- _PASSAGE TO READ_
— Begin —
# And I thought that they were dead. Ain't



## z96Cobra (Apr 16, 2012)

Glad they are doing OK! I'm amazed that you have dandelions in Greenwood, we don't have any here in SE Indiana. Both of my hives were out & about the last couple of days but I didn't see anything coming into the hive.


----------



## Hoosier (Aug 11, 2011)

z96Cobra said:


> Glad they are doing OK! I'm amazed that you have dandelions in Greenwood, we don't have any here in SE Indiana. Both of my hives were out & about the last couple of days but I didn't see anything coming into the hive.



Thanks, it was really a relief to know that I still have a hive with bees. They had twenty-two bars filled with honey and pollen in November, so they should make it to warm weather. 
I have four tbh's, but I only put bees in two of them last spring hoping those would swarm and fill the other two. One swarmed, but evidently the new queen never made it back to the hive that died, and the swarm left town for other parts unseen I guess. I have two more three pound packages with queens coming from Tennessee on April first, and I might change that order to three packages. Each of the two or three packages will start off sharing the empty combs from the robbed hive that died, so they should be happy campers and get off to a good start in April.


----------



## shannonswyatt (May 7, 2012)

I wonder if they clustered opposite of the glass since it could have been warmer or southern facing? Congrats on not losing the hive!


----------



## Mr.Beeman (May 19, 2012)

Glad to hear they are alive and well.


----------



## Hoosier (Aug 11, 2011)

shannonswyatt said:


> I wonder if they clustered opposite of the glass since it could have been warmer or southern facing? Congrats on not losing the hive!


I hadn't thought about that's being a possibility, BUT they were on the side facing south, i.e., the glass is on the north side. Hmmmmm ?


----------



## Hoosier (Aug 11, 2011)

Mr.Beeman said:


> Glad to hear they are alive and well.


Thanks, it was a day that was one better'n Christmas... knowing that I still had a live hive with LOTS of bees.


----------



## Delta Bay (Dec 4, 2009)
— End —
- _AVAILABLE DATA_
— Begin —
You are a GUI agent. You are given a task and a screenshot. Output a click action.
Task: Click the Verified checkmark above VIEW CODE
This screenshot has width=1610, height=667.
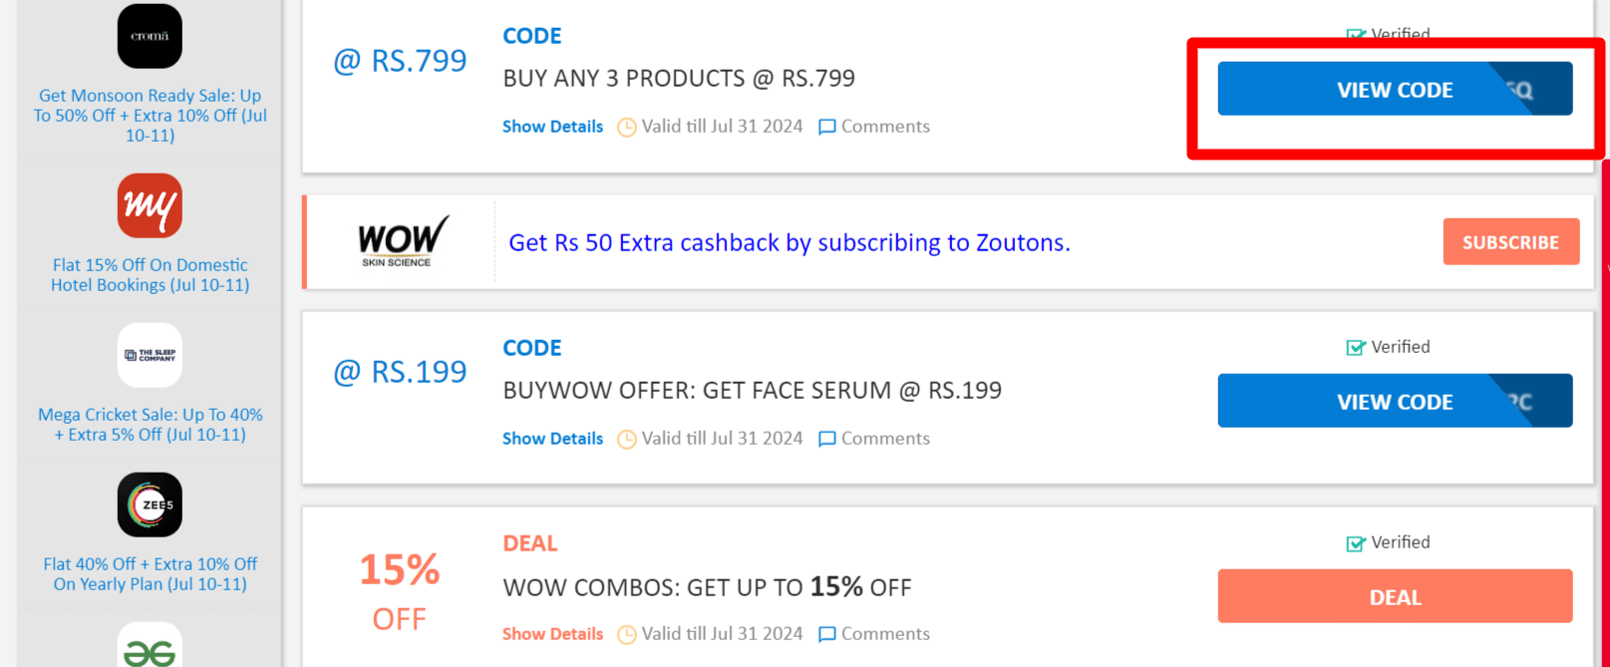pyautogui.click(x=1356, y=35)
— End —
- _WORK INSTRUCTIONS_
In the beekeeping thread above, how many bars filled with honey and pollen did the surviving hive have in November?

- _ANSWER TO THIS EXERCISE_
Twenty-two.